**Task to carry out**
Return, exactly as written, the line containing "Where should I click to: Copy" and every line after it to the end of the records below, with no pictures.

── Entries supplied

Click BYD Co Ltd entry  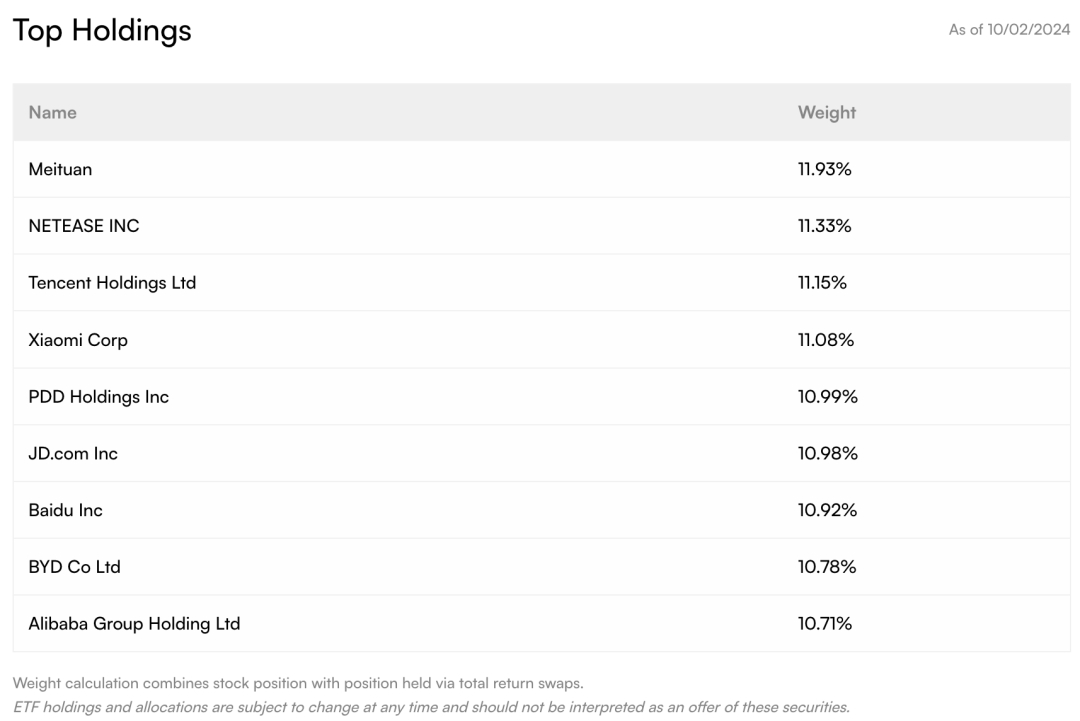point(74,567)
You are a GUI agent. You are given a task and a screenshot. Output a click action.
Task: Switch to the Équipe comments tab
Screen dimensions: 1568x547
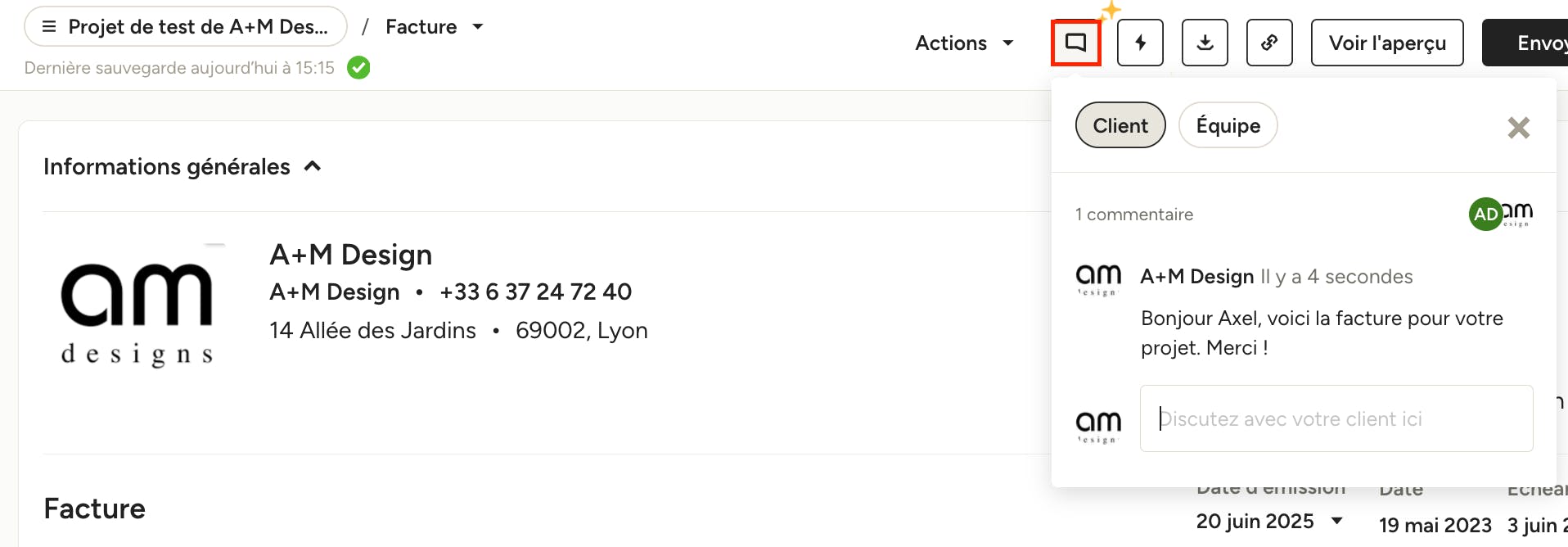pos(1228,125)

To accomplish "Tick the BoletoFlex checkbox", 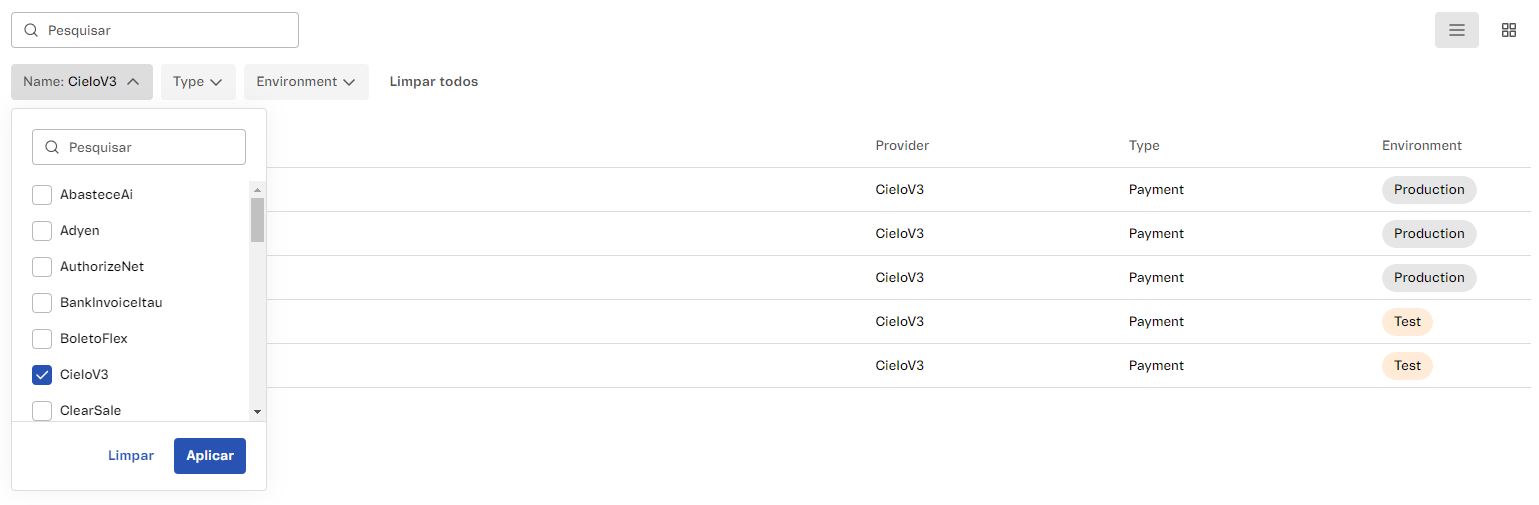I will point(42,339).
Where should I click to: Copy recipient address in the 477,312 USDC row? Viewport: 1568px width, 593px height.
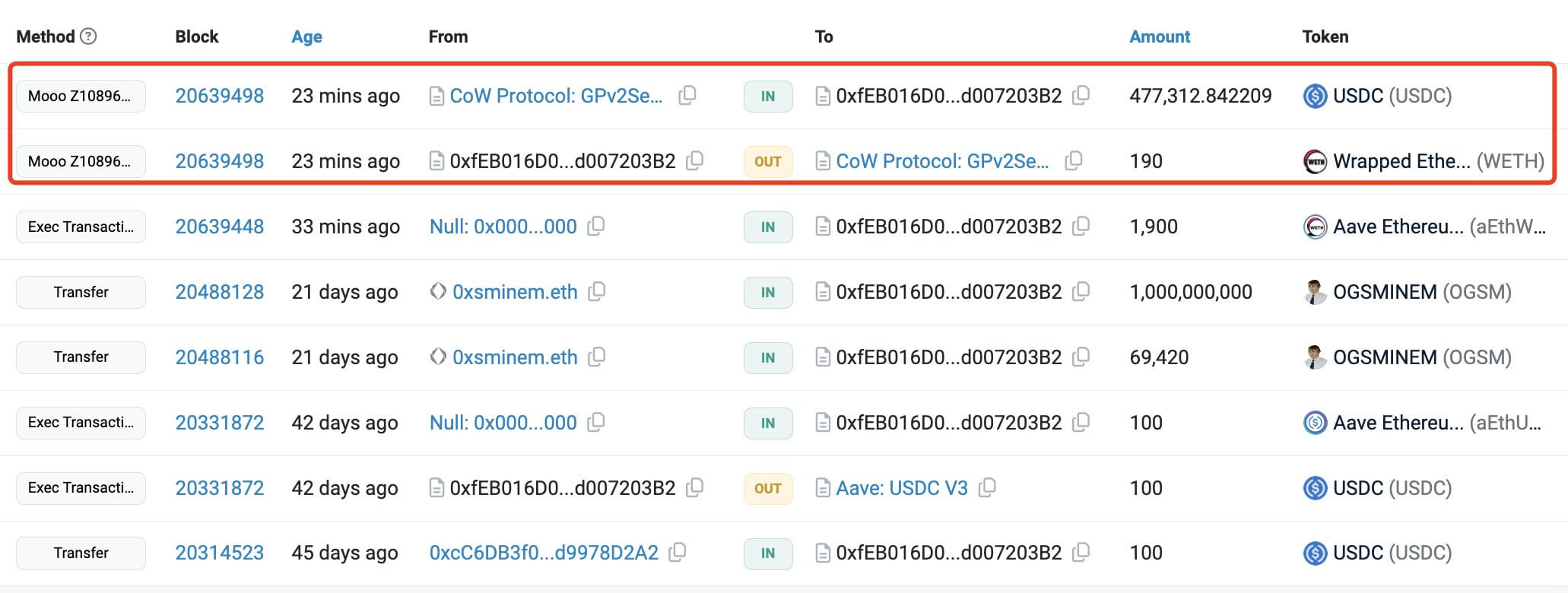click(x=1081, y=95)
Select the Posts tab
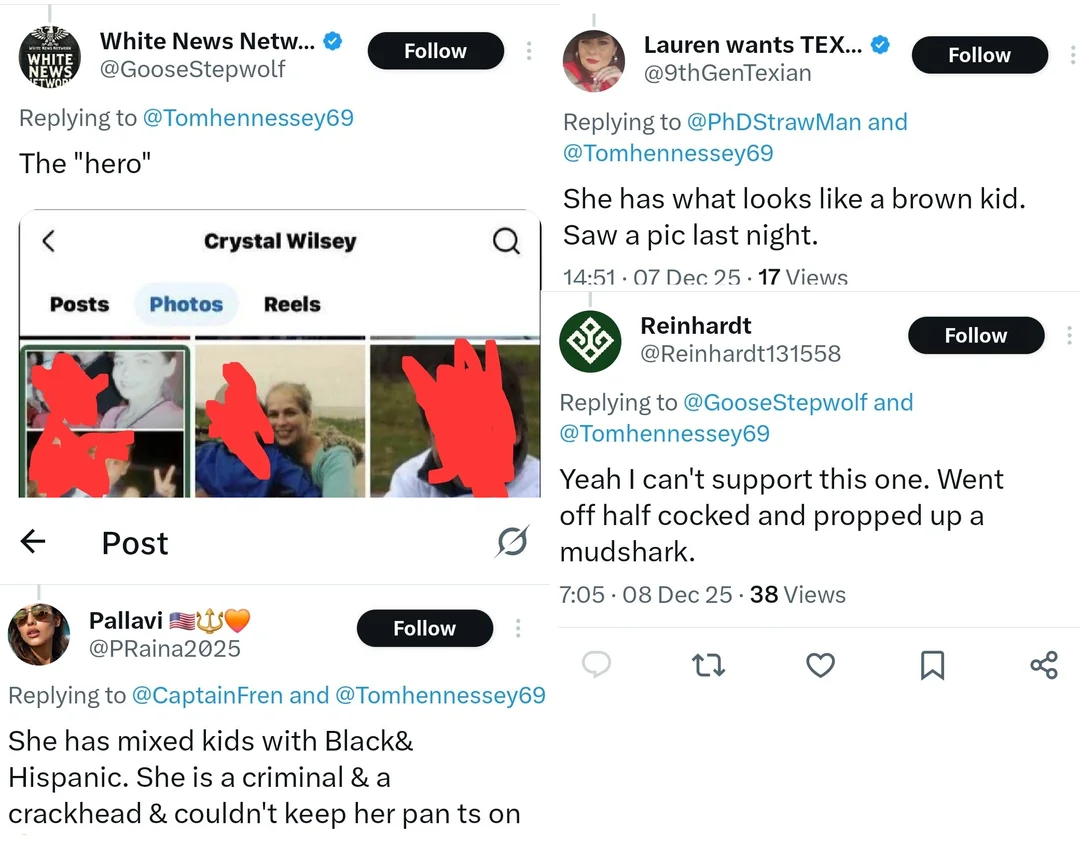Screen dimensions: 1080x847 click(x=79, y=304)
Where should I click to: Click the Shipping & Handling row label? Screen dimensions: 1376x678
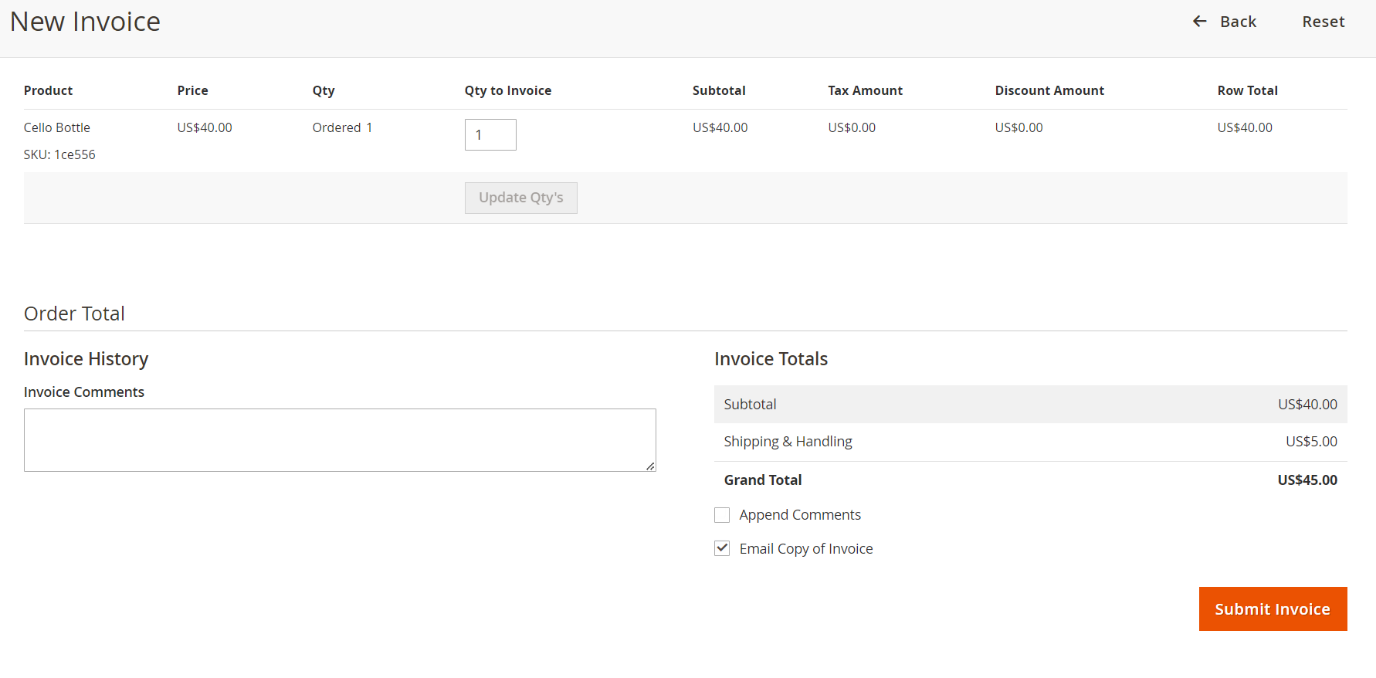click(x=788, y=442)
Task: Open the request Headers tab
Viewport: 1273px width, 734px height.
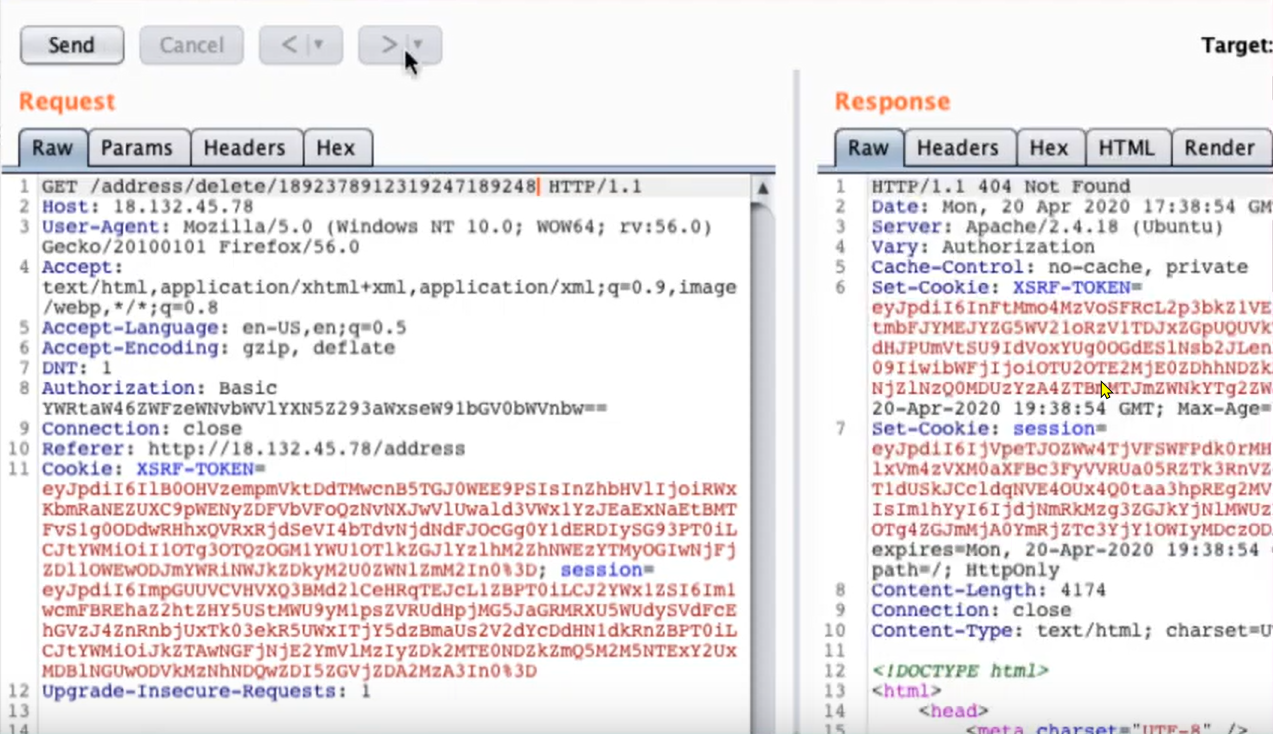Action: click(x=244, y=148)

────

**Solution for this task**
Where should I click to: Copy recipient address in the 477,312 USDC row? Viewport: 1568px width, 593px height.
click(x=1081, y=95)
Select the Posts tab
Screen dimensions: 1080x847 click(x=79, y=304)
Where should I click to: Click the Shipping & Handling row label? Screen dimensions: 1376x678
click(x=788, y=442)
Task: Open the request Headers tab
Viewport: 1273px width, 734px height.
Action: click(x=244, y=148)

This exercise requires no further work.